What you are asked to do –
Beginning with the line that contains "At what coordinates" and ending with the last line of the records, write out each line exactly and omit the pictures.
(Data supplied)
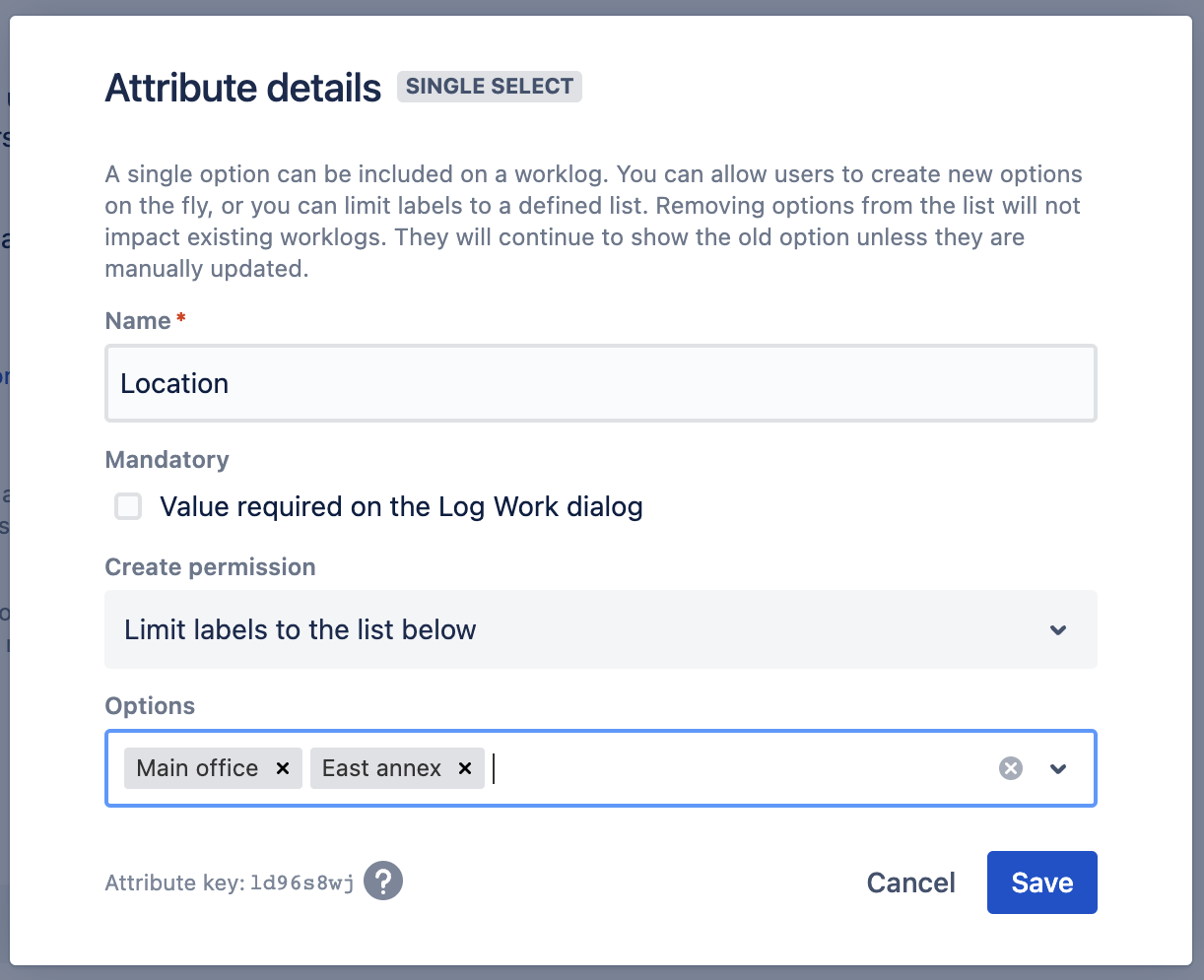The width and height of the screenshot is (1204, 980).
Task: Click the Create permission field label
Action: (x=210, y=567)
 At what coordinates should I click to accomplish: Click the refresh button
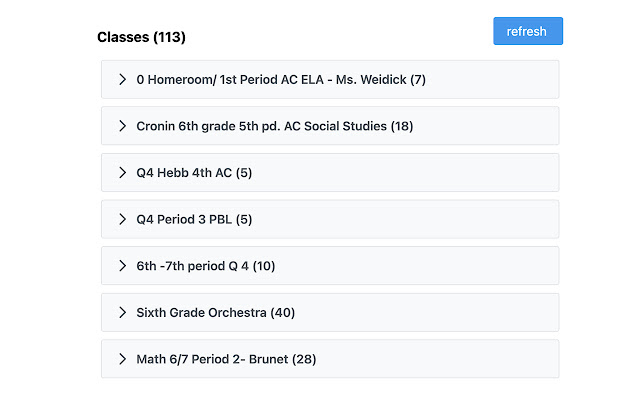click(527, 31)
(End Data supplied)
Worked solution –
 At what coordinates should I click to accomplish: Click the refresh button
click(527, 31)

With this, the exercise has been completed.